Il pacifismo non è obsoleto: sulla guerra è giusto farsi domande

Nei circoli del Pd dell’Emilia, di Bologna, il Nazareno deve mandare emissari a fare seminari, dare spiegazioni non sempre accolte con favore. L’arcivescovo Matteo Zuppi dice che il miglior esercito che abbiamo è quello della solidarietà. La vicesindaca di Bologna Emily Clancy dice che è da pazzi reclutare i pacifisti come filoputiniani, e partecipa alla riunione convocata a Roma da Michele Santoro al teatro Ghione. Più del 40 per cento degli italiani è contrario all’invio di armi, dicono i sondaggi. Il Nazareno manda i suoi nei circoli, a motivare la linea non così condivisa. Gianni Cuperlo al circolo della Marulina a Casalecchio, per esempio, in cui c’è Antonio Salvati che chiede: «Tutti vogliono aiutare l’aggredito, ma non è chiaro se sia per trattare o vincere. C’è una bella differenza». Vincere cosa e per conto di chi. Roberto Morgantini, delle Cucine Popolari, non è andato alla marcia di Assisi e ha molti dubbi sulla posizione definita filorussa dell’Anpi, associazione partigiani. Se gli ucraini chiedono armi per difendersi sono armi, non coperte e medicine, quello che dobbiamo dargli – dice Morgantini pacifista e partigiano della prima ora. Così Cecilia Strada, subito derubricata a traditrice della causa. Come in quel film, quella serie tv brasiliana sulla rivolta degli ultimi: chi è con la Causa? Qual è la Causa? Non è che stiamo aiutando i profughi ucraini perché sono bianchi e abbiamo schifato i derelitti del Sudan perché erano neri?, domanda il presidente di Baobab Andrea Costa, sotto processo per aver dato 250 euro a nove africani in transito verso Ventimiglia e acclamato quando va a prendere ucraini in fuga. E poi c’è anche da registrare che molti ucraini, oggi, tornano indietro.

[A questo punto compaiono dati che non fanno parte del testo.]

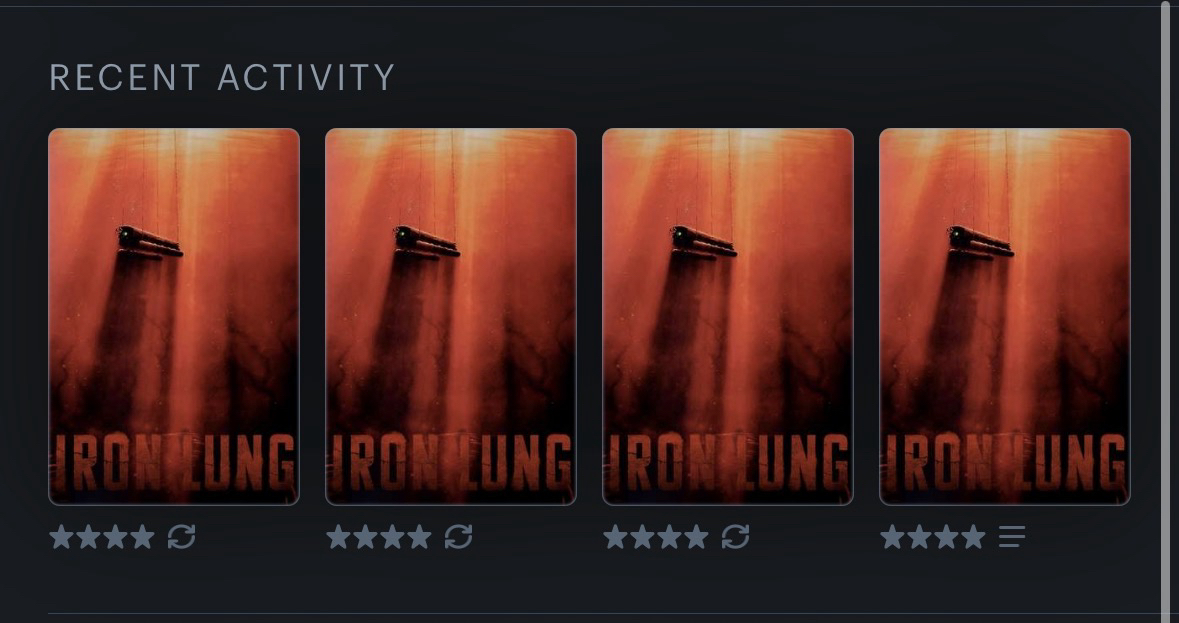
Task: Click rewatch icon under the third poster
Action: (x=735, y=537)
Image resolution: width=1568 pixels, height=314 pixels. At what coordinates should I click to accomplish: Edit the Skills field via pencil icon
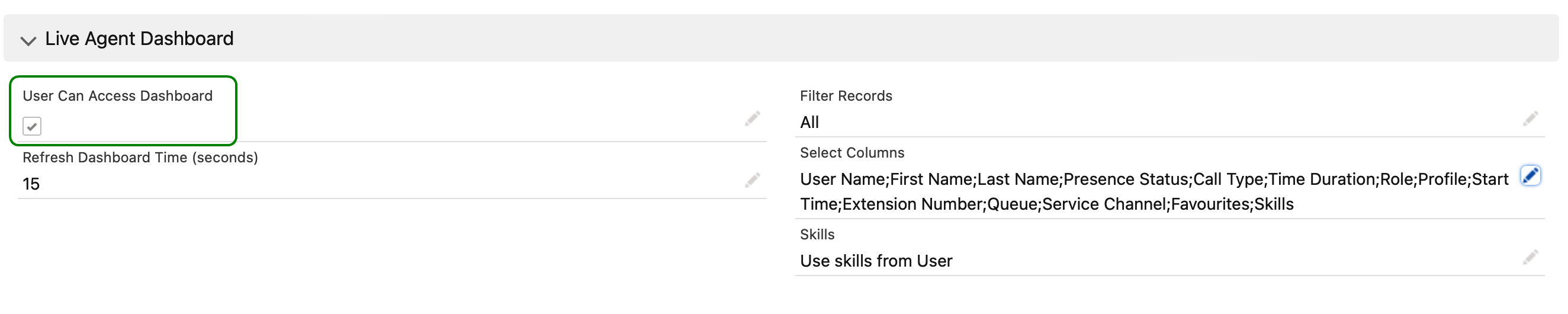click(1530, 257)
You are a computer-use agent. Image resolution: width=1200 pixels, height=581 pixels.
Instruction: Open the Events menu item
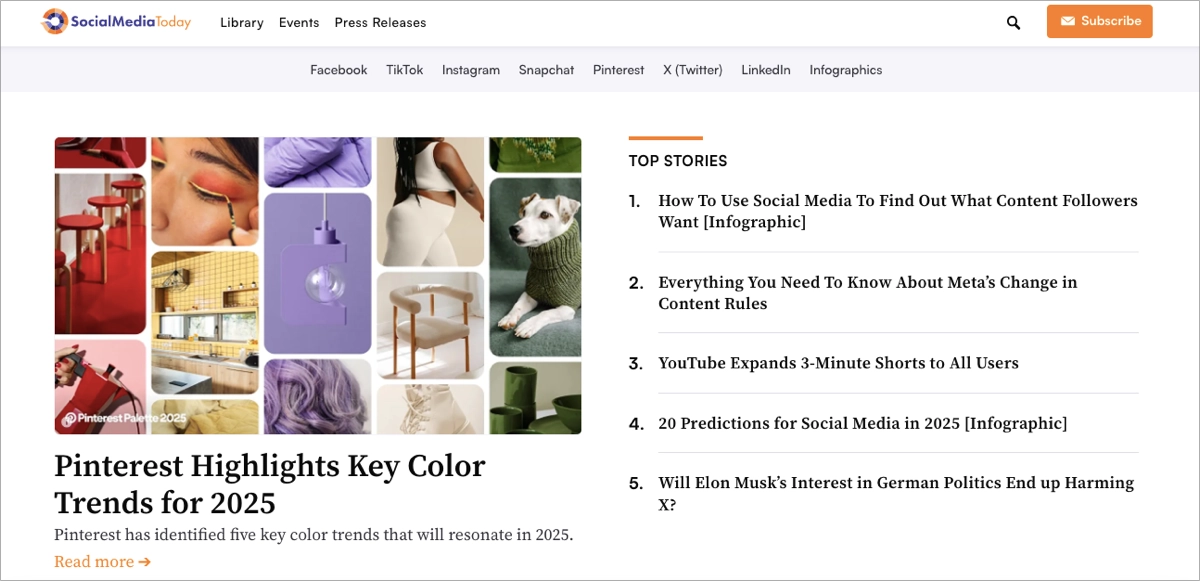click(x=299, y=21)
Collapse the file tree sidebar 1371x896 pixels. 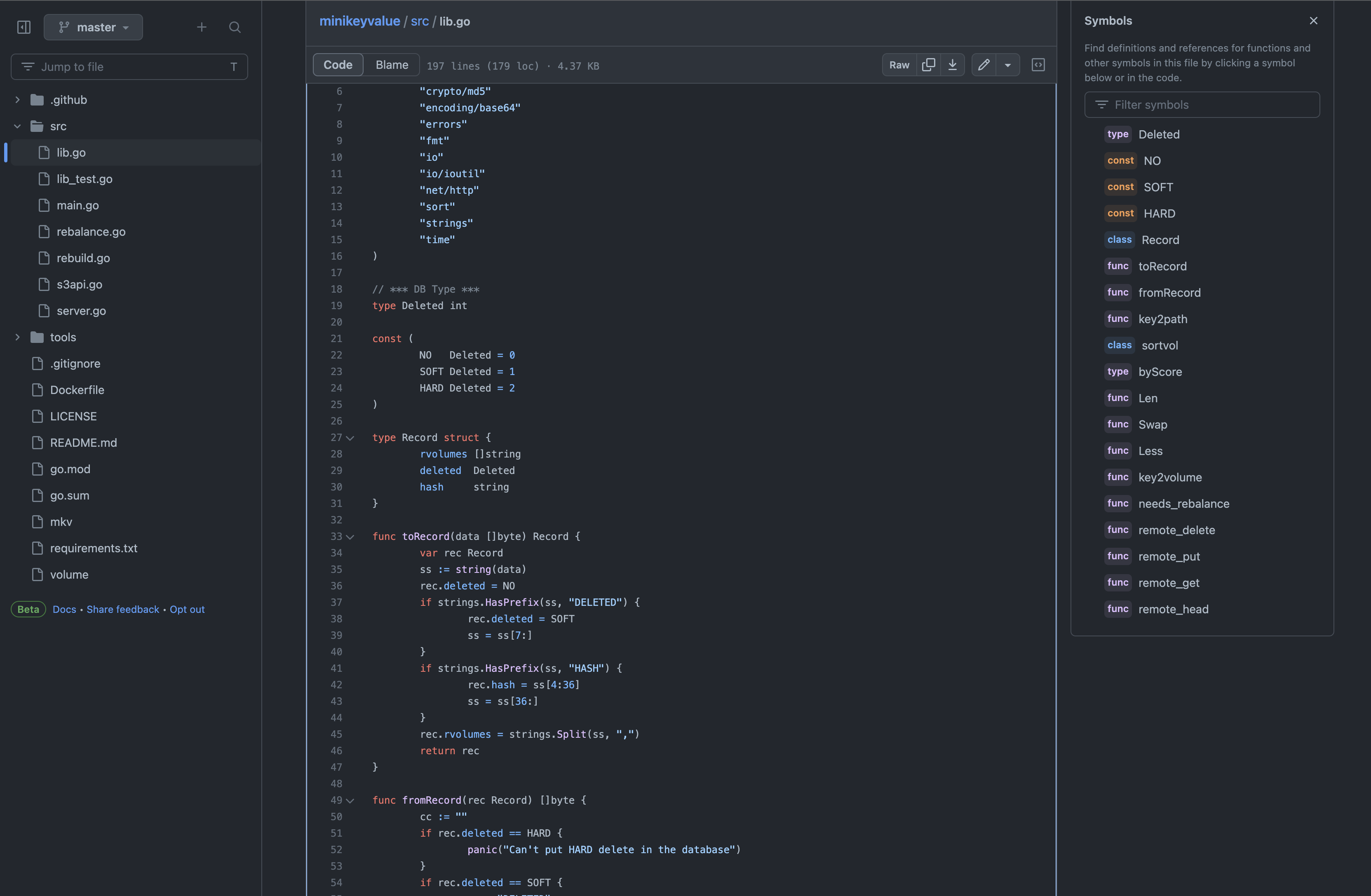(x=23, y=26)

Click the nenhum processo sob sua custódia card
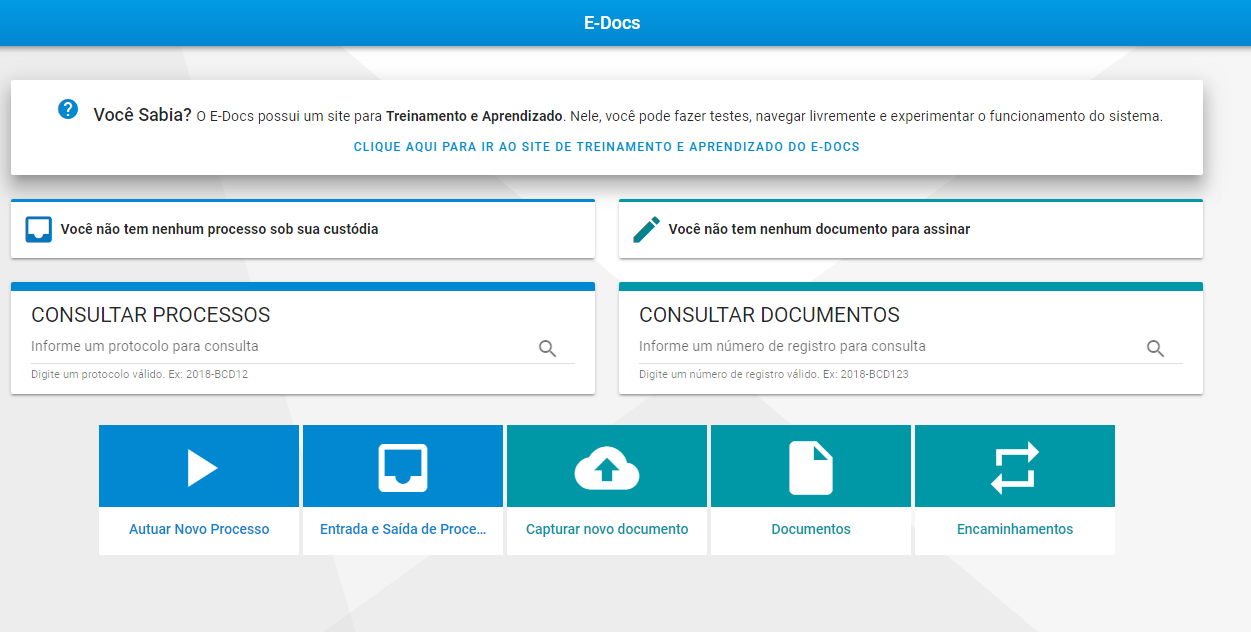coord(303,228)
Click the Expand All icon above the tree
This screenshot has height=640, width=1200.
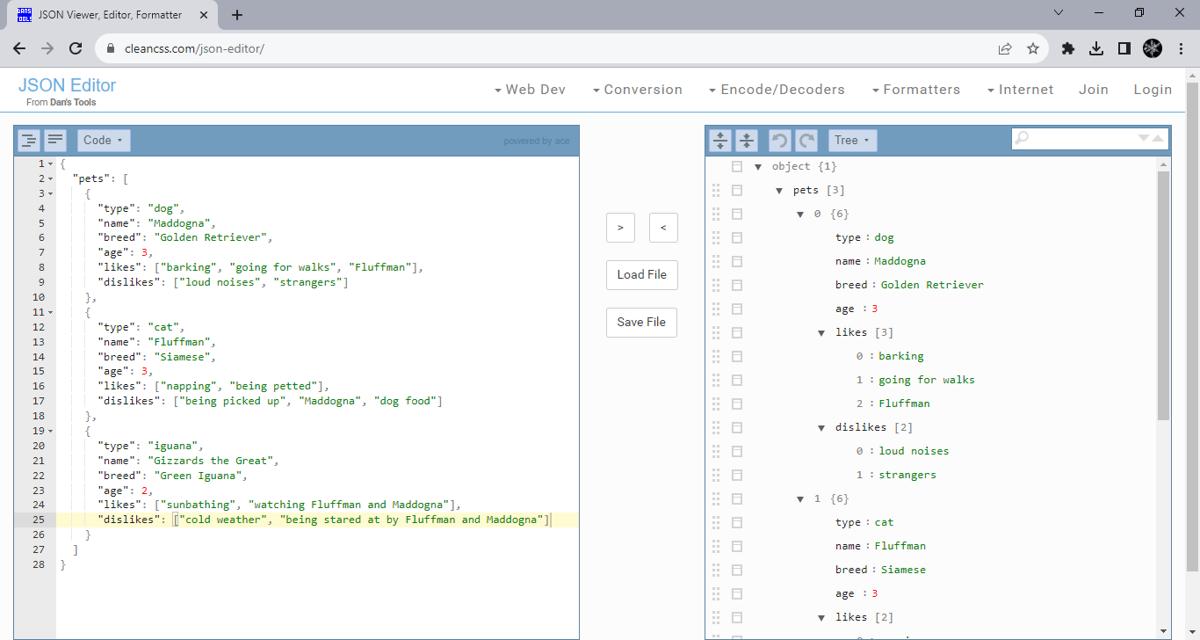coord(720,140)
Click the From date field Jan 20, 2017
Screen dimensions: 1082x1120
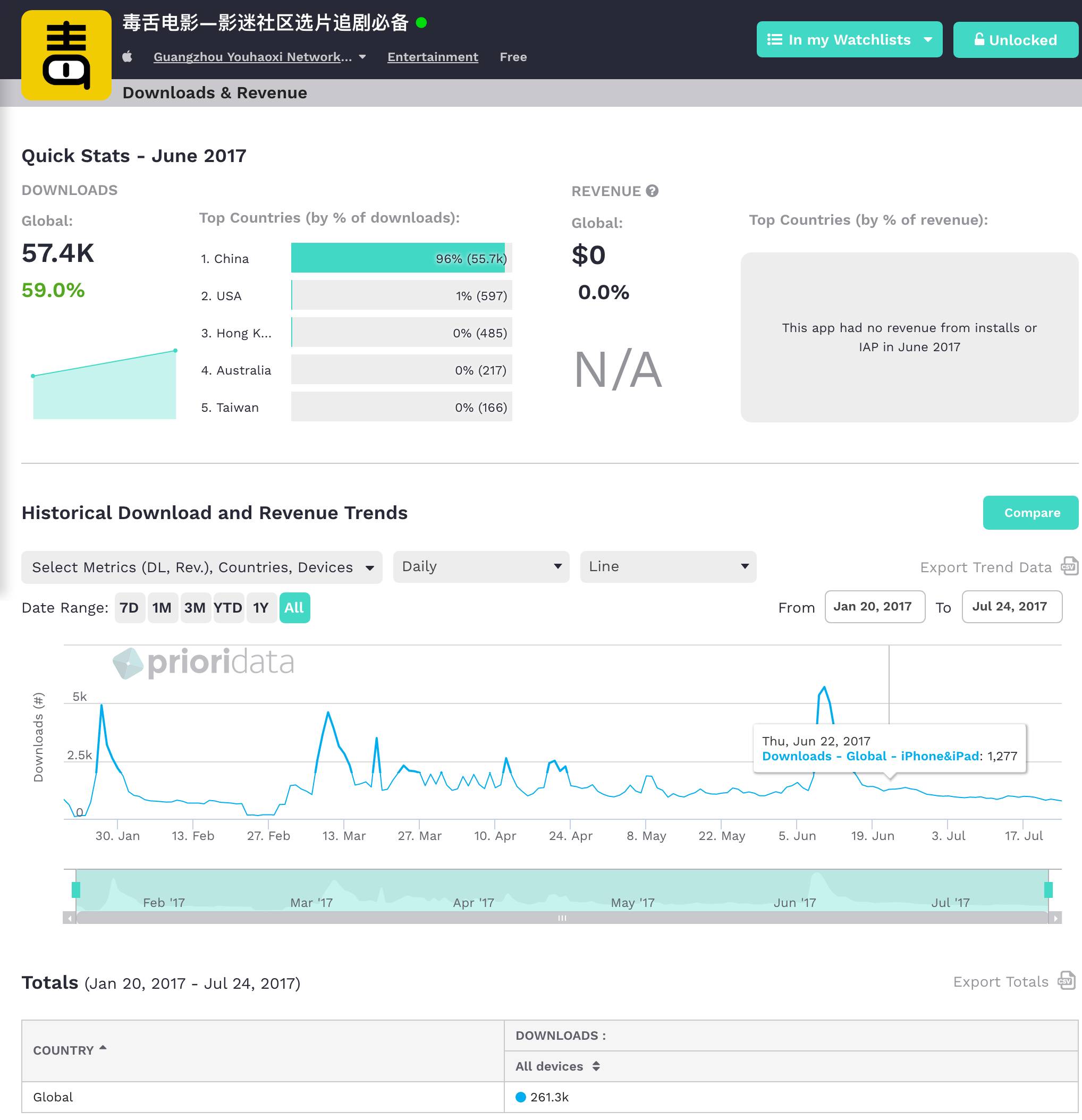click(x=874, y=606)
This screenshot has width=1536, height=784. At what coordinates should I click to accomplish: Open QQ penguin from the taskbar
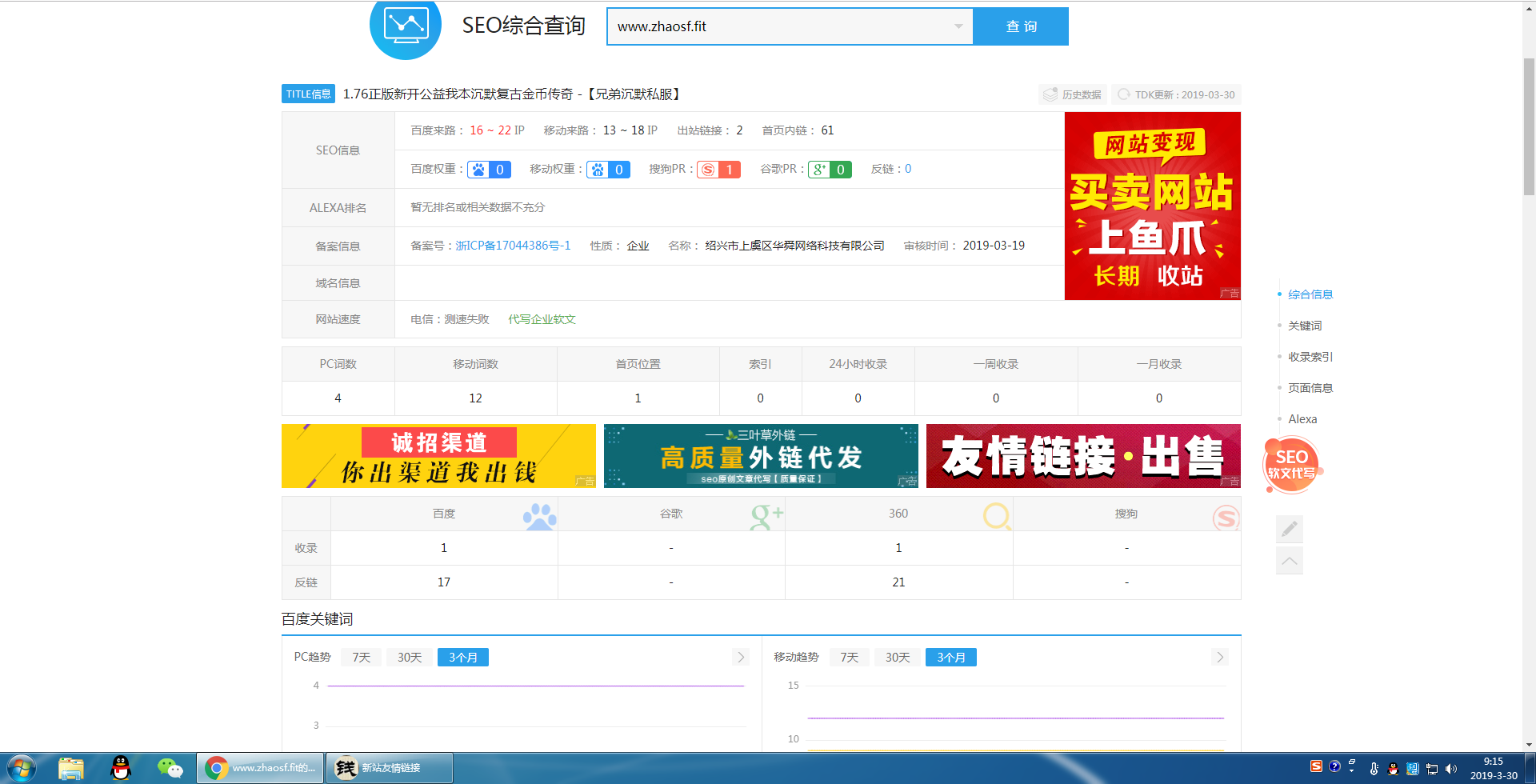(x=120, y=768)
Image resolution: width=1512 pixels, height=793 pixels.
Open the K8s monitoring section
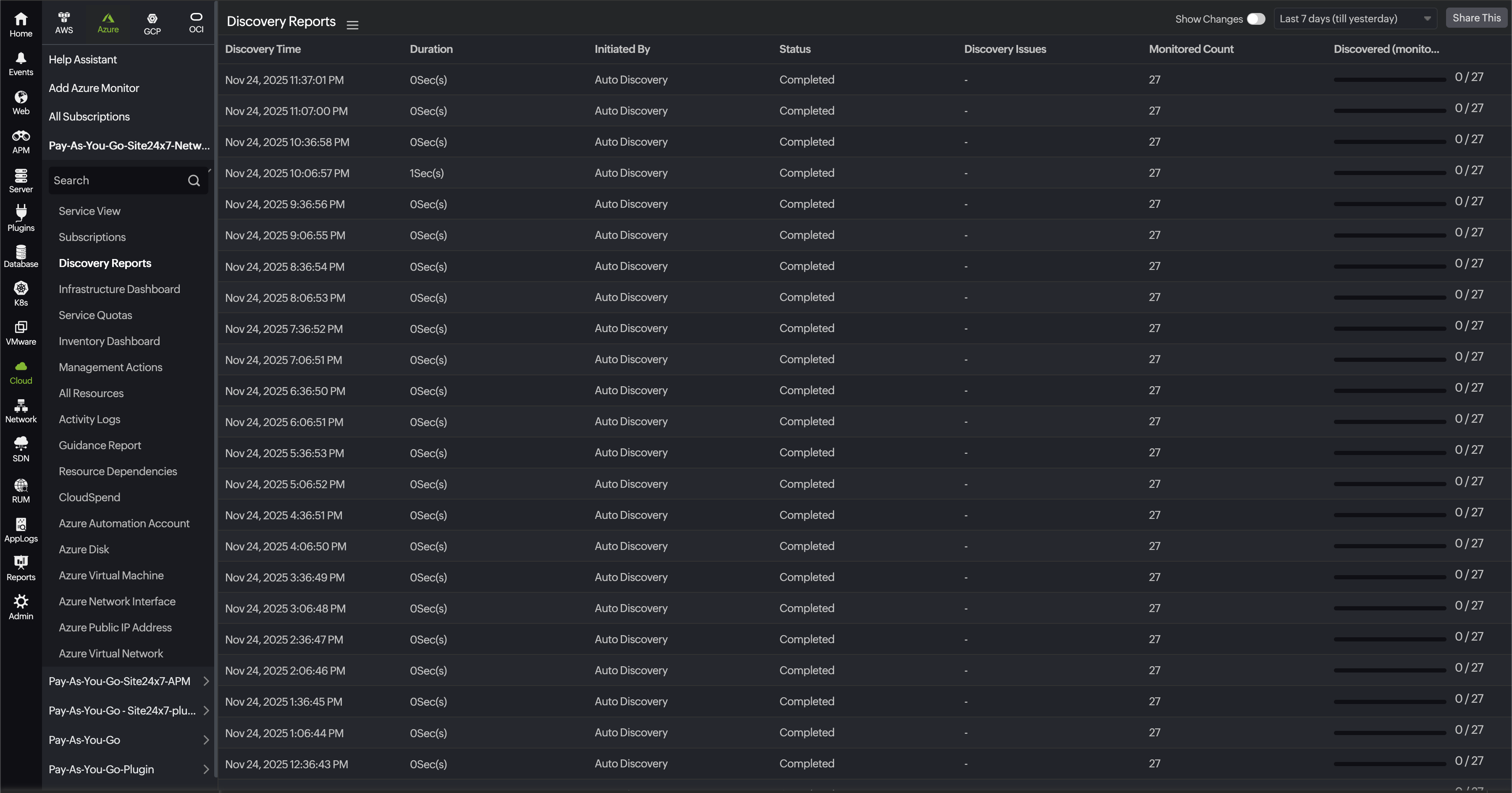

La guerra è lunga. Meglio tornare a casa che stare senza panni a casa di nessuno. Il pacifismo è dunque obsoleto? O bisogna invece chiedere una deroga alla legge dell’audience: silenziare un momento le vecchie glorie in debito di consenso, i neofenomeni, le videostar in eccitazione da consenso e domandarci ok, certo che si deve aiutare chi è aggredito, ucciso, violentato a casa sua – e non importa se ci piace o non ci piace, il battaglione Azov e il resto di contorno, che dappertutto i neofascisti ambiscono a governare – si aiuta chi è aggredito. Certo che dobbiamo farlo. Ma qual è il disegno, in nome di cosa si combatte, perché? Porgi l’altra guancia non funziona in tempo di guerra. O uccidi o muori. Il cattolicesimo vacilla. Bisogna difendersi dal genocida, è evidente. Armarsi, se servono armi a difendersi. Ma alla fine, è anche questa una domanda: dove stiamo andando, in cerca di cosa, con chi. Nella foto più grande, nel disegno della Storia, è legittimo chiederselo. Non sempre la storia si capisce mentre accade, è successo a noi col Fascismo ai tempi delle deportazioni. Questa volta volendo, applicandoci, potremmo. Penserete, ora: non è chiaro cosa hai voluto dire. Sì, è così. Avevo avvertito. Non è chiaro quel che accade, d’altra parte, e non ci servono eserciti nemici – opinionisti in rissa – a capirlo meglio. Torniamo a domandarci perché. Con calma, con giudizio, senza offesa per nessuno.